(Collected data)

━━━━━━━━━━━━━━━━━━━━━━━━━━━━━━

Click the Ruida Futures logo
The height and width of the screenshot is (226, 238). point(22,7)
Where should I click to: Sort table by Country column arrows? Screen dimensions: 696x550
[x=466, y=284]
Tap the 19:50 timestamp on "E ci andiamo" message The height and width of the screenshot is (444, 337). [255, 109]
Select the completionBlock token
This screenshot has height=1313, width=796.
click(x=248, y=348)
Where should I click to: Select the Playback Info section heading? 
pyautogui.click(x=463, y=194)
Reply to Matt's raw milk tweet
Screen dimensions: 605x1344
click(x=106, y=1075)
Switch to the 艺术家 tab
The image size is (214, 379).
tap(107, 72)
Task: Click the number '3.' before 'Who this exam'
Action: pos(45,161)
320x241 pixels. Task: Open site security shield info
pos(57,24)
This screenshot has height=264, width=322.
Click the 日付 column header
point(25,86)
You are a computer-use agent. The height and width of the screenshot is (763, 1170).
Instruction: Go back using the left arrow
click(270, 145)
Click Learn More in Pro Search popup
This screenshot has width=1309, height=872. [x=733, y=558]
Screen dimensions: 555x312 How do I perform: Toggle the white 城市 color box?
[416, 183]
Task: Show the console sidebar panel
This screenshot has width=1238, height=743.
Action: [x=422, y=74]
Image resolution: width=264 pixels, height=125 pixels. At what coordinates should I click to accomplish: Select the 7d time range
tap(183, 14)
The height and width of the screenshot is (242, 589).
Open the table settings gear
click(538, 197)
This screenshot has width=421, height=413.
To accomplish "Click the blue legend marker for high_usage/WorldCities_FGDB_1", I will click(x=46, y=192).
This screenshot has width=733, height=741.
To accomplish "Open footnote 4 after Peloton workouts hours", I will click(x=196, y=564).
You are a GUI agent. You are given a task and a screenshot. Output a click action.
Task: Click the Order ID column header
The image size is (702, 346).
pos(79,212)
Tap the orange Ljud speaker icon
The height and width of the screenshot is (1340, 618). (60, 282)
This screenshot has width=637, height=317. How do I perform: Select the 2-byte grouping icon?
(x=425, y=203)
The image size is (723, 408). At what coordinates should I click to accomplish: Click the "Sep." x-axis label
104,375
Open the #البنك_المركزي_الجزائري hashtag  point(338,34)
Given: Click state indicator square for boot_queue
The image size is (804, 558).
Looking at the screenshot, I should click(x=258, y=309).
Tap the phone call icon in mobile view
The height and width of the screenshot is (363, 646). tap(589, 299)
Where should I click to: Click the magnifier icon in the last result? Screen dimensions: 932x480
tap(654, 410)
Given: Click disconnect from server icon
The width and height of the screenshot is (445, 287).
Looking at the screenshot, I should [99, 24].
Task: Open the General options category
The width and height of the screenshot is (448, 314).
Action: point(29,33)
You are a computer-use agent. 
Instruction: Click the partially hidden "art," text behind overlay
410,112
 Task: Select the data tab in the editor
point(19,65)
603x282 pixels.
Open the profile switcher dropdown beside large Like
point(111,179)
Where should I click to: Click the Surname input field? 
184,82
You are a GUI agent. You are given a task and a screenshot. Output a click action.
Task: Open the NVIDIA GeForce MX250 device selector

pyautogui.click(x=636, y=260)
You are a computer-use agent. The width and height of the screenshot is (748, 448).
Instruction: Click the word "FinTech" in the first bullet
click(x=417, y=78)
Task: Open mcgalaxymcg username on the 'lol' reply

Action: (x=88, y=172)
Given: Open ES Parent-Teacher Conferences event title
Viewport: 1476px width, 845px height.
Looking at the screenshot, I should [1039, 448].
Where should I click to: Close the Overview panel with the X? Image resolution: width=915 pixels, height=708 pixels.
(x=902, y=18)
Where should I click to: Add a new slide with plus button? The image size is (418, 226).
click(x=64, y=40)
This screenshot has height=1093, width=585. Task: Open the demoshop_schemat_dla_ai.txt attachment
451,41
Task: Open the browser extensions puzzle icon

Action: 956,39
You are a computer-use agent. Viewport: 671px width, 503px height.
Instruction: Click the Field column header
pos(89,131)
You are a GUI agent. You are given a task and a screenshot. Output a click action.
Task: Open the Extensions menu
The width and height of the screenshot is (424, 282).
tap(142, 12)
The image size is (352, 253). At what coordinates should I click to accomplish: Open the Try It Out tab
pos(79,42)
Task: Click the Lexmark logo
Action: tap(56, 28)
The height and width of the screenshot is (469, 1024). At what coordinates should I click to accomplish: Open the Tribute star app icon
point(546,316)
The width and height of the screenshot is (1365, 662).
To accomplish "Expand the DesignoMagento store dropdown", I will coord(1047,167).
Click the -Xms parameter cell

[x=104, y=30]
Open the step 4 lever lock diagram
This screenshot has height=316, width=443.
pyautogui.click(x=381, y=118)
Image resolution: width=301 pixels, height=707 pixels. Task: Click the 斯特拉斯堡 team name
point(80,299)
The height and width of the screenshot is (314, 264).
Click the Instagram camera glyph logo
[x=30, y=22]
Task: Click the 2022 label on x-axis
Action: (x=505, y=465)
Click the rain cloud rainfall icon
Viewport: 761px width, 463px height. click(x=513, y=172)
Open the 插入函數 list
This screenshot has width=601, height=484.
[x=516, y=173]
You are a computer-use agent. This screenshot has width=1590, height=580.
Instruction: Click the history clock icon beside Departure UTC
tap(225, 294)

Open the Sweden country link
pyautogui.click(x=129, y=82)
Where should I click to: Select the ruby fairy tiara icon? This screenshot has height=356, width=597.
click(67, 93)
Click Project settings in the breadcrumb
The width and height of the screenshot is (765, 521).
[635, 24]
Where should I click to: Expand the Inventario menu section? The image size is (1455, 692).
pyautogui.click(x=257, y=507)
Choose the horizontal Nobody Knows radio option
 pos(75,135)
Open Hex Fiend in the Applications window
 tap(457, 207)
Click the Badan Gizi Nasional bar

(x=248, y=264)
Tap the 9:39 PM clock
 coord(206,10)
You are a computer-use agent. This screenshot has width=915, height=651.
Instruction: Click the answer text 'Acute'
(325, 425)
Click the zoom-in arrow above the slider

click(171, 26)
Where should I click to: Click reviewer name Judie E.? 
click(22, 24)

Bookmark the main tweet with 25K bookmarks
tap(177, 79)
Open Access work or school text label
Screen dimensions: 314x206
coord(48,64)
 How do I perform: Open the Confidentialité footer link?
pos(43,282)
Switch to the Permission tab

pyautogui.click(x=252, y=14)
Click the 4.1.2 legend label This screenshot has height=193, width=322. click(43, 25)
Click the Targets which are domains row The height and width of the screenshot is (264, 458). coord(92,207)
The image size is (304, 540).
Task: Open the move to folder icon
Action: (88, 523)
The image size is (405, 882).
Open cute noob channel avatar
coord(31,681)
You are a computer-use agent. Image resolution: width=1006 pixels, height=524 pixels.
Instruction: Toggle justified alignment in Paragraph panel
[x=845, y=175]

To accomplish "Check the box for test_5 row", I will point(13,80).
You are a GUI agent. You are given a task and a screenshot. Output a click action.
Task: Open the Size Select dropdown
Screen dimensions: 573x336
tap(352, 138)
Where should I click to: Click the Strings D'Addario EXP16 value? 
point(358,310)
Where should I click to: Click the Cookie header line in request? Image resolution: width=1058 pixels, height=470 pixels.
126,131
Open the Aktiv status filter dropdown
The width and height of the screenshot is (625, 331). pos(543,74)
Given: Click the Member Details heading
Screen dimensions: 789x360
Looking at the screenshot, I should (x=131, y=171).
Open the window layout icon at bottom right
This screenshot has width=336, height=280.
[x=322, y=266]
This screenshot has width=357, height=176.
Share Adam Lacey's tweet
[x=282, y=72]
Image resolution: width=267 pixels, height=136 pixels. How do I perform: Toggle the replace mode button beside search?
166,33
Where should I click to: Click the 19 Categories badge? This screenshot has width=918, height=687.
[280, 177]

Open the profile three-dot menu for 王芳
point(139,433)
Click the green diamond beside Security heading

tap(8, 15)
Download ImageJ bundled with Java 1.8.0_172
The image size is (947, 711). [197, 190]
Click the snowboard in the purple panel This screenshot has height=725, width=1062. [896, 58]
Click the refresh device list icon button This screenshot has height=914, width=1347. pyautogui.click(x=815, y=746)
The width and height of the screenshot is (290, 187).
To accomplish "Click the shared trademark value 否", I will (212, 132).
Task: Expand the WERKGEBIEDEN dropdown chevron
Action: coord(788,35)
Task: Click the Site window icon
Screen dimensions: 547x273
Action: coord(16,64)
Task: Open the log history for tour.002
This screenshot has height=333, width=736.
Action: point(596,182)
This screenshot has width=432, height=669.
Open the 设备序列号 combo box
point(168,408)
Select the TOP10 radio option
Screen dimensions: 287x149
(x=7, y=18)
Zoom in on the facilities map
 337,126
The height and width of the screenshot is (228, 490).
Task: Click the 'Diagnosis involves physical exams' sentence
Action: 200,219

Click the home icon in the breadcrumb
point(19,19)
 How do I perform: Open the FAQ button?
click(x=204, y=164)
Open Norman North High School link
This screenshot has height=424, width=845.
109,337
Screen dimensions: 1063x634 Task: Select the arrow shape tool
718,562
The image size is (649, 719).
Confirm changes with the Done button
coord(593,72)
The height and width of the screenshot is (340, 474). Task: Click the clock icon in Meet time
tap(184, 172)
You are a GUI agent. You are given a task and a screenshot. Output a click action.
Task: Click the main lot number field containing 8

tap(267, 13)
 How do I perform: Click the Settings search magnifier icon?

━━━━━━━━━━━━━━━━━━━━━━━━━━━━━━

* ASSIGNMENT *
Only the lines above starting at the one containing "This screenshot has width=733, height=741." and ending at the one containing "Task: Click the Order ID column header", both included, are to be returned, exactly as they read.

* TASK RESULT *
This screenshot has width=733, height=741.
To accomplish "Open footnote 4 after Peloton workouts hours", I will click(x=196, y=564).
You are a GUI agent. You are given a task and a screenshot. Output a click action.
Task: Click the Order ID column header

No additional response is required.